• _REQUIRED WORK_
Pictures in the data should be dropped; transcribe exactly the lines from the one that has "Task: Open the Find files tool" through the one that has "Click the HR".

• _AVAILABLE DATA_
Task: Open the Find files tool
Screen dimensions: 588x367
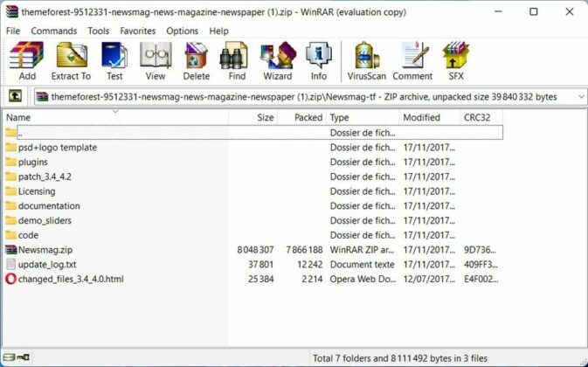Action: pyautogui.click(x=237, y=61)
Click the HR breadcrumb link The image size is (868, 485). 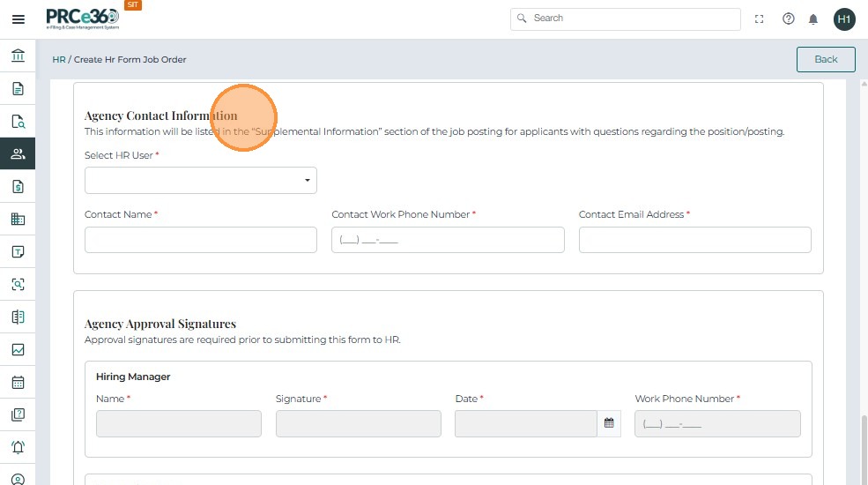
--
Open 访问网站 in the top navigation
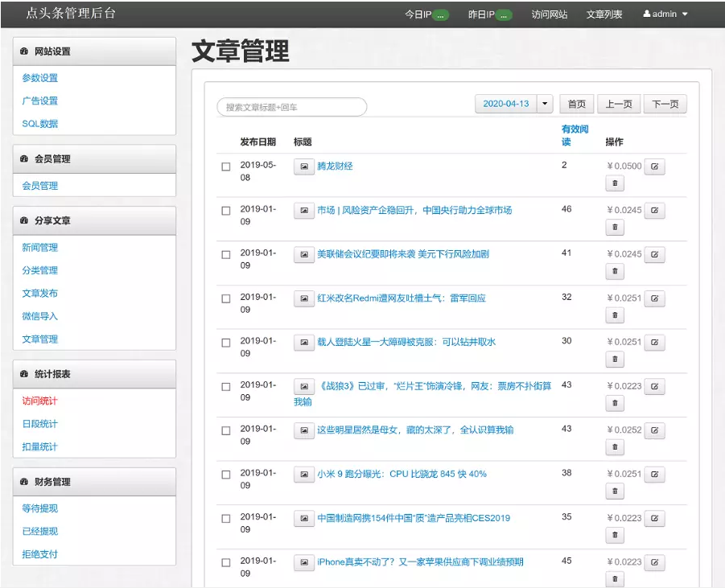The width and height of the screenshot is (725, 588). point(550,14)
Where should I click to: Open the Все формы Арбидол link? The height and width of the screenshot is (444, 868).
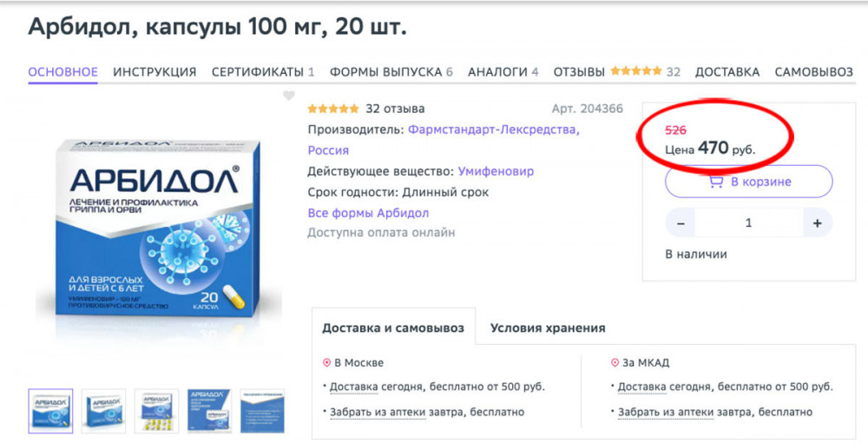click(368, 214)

• _TASK OUTPUT_
Task: Open the Find files tool
Screen dimensions: 588x367
Action: pyautogui.click(x=237, y=61)
Click the HR breadcrumb link The image size is (868, 485). 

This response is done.